[BEGIN SUPPLIED PASSAGE]
# Stealers are a load of.........*UPDATE*



## thebears (Jan 14, 2006)

See my last post

WANKERS

Had my car in today for adjustment to the door seals as it was letting in a touch of water when it rained.

Any way the tossing little scum bag who managed to do 18 miles in the car and reduce the DIS MPG down from 30 to 24.5mpg is a complete TWAT.

How many miles do you need to do to to test a door seal. Just park the bloody thing outside in the rain....No leak......Job Done

Why do they have to use and abuse customers cars......... :evil:

Rant over.....Thanks


----------



## BAMTT (Feb 22, 2004)

Surprised it took him 18 miles to drop the mpg that far :lol: .....I'm not helping much am I :wink:


----------



## thebears (Jan 14, 2006)

BAMTT said:


> Surprised it took him 18 miles to drop the mpg that far :lol: .....I'm not helping much am I :wink:


No your not ..... :evil: :evil:


----------



## Irish Sancho (Mar 13, 2006)

It was good of them to drive it around and make sure that the seal was ok.

You'd be giving out even more if they didn't.

Driving in bad traffic will cause the DIS to change rapidly.


----------



## NaughTTy (Jul 9, 2003)

You didn't tell them about the remap did you Dale? :wink:


----------



## The Silver Surfer (May 14, 2002)

Probably nipped out to buy their lunch or something. :x


----------



## thebears (Jan 14, 2006)

NaughTTy said:


> You didn't tell them about the remap did you Dale? :wink:


No, but do you think they would have noticed :lol:


----------



## YELLOW_TT (Feb 25, 2004)
[END SUPPLIED PASSAGE]
[BEGIN GIVEN MATERIAL]
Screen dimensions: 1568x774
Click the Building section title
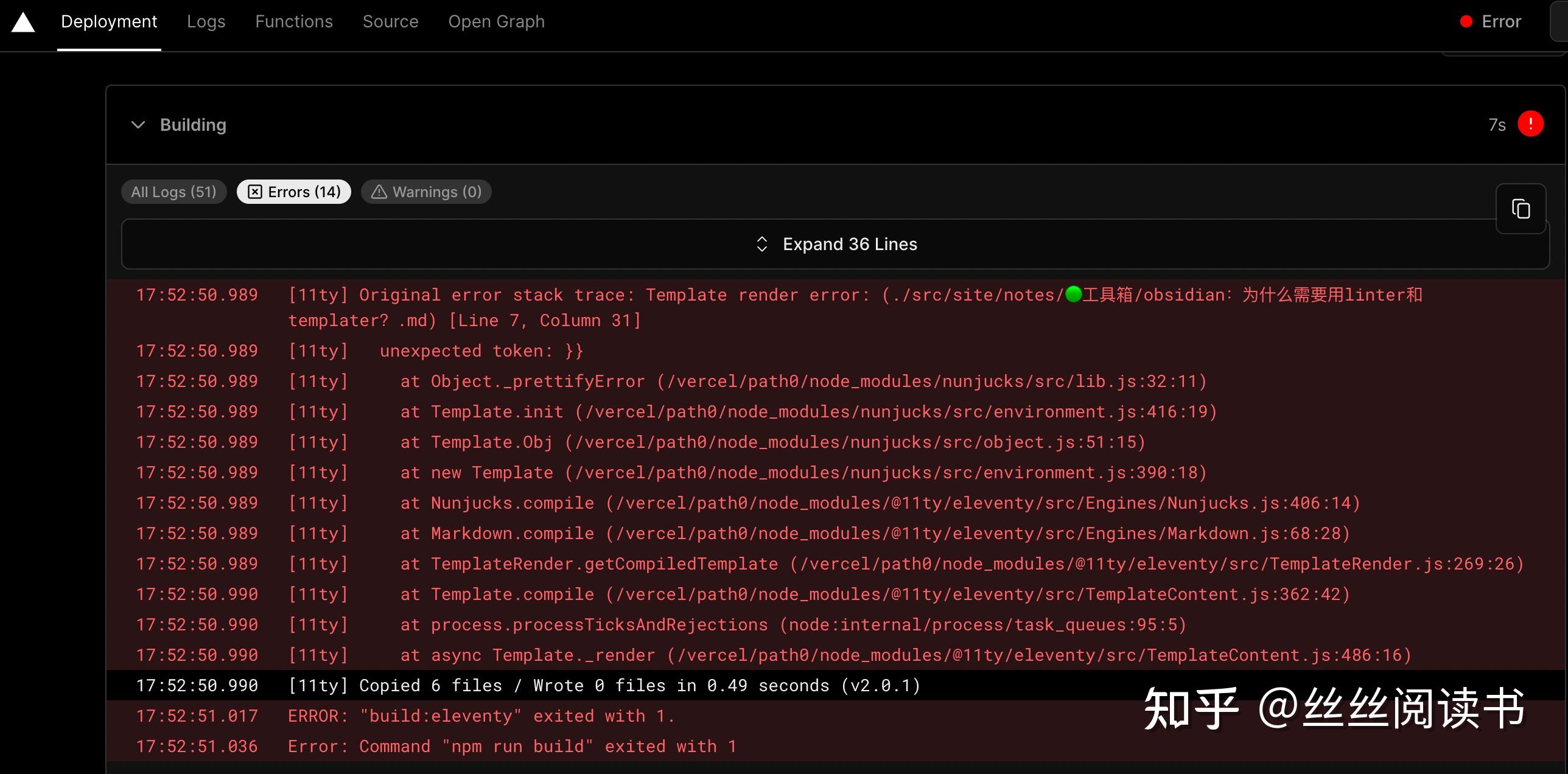pos(193,125)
[END GIVEN MATERIAL]
### REQUIREMENTS
**A.** Rewrite the door seal thread from "# Stealers are" up to and including "a complete TWAT.", swapping "rained" for "poured".
**B.** Using the door seal thread, say whether each statement is true, and quote the words that decide it: (i) The car was letting in a little water when it rained. (ii) The car was driven 30 miles during the visit. (iii) thebears told them about the remap.
You won't need the data for this.

### SOLVED PROBLEMS
**A.**
# Stealers are a load of.........*UPDATE*



## thebears (Jan 14, 2006)

See my last post

WANKERS

Had my car in today for adjustment to the door seals as it was letting in a touch of water when it poured.

Any way the tossing little scum bag who managed to do 18 miles in the car and reduce the DIS MPG down from 30 to 24.5mpg is a complete TWAT.

**B.**
(i) Yes: "it was letting in a touch of water when it rained"
(ii) No: "managed to do 18 miles in the car"
(iii) No: "No, but do you think they would have noticed"